> [TASK PROMPT]
The lines from the start of the data through the line containing "Task: Click the 59,600.00 support level label" are to be reproduced exactly, both ends included.

(THE INPUT begins)

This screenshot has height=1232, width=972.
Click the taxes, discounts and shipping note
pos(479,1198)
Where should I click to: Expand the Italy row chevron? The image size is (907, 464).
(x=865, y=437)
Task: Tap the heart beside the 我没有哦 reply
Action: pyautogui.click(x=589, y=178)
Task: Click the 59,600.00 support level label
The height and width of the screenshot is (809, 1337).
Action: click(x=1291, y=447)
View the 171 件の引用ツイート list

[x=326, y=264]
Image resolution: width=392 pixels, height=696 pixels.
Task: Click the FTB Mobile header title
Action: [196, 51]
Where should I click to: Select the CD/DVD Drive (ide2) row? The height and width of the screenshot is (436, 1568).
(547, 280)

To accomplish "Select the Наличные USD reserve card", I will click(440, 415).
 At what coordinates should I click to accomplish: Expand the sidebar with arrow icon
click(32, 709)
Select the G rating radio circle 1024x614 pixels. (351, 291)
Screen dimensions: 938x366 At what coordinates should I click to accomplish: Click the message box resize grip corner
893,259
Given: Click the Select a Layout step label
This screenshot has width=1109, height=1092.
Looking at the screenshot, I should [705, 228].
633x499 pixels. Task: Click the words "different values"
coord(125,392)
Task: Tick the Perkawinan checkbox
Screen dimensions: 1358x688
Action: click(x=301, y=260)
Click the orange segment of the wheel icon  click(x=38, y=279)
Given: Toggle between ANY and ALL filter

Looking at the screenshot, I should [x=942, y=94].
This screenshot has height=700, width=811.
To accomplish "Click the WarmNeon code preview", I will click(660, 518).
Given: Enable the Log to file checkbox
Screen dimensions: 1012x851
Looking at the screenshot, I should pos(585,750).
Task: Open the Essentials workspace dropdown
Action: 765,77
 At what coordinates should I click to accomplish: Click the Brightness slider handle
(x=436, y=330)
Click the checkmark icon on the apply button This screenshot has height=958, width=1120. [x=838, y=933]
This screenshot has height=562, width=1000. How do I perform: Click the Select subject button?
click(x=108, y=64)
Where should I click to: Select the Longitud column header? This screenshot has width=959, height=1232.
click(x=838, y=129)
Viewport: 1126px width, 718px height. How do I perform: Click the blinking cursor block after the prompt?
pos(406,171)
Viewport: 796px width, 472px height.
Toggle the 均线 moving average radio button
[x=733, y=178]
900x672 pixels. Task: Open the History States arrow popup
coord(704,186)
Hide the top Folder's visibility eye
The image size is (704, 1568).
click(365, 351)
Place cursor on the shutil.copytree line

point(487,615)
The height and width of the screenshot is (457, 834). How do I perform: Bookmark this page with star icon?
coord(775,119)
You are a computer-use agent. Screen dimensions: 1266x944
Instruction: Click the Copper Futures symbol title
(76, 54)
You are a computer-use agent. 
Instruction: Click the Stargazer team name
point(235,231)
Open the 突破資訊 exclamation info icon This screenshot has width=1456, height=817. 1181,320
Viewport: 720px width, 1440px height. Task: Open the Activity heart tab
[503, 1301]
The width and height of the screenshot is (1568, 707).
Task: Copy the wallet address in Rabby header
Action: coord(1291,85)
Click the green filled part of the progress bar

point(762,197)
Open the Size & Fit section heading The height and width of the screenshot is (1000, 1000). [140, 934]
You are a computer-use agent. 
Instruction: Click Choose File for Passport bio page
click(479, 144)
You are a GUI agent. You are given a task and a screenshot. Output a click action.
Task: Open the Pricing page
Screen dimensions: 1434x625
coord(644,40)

(THE INPUT ends)

> [ANSWER TO THIS EXERCISE]
This screenshot has height=1232, width=972.
Click the taxes, discounts and shipping note
pos(479,1198)
Where should I click to: Expand the Italy row chevron? The image size is (907, 464).
(x=865, y=437)
Task: Tap the heart beside the 我没有哦 reply
Action: pyautogui.click(x=589, y=178)
Task: Click the 59,600.00 support level label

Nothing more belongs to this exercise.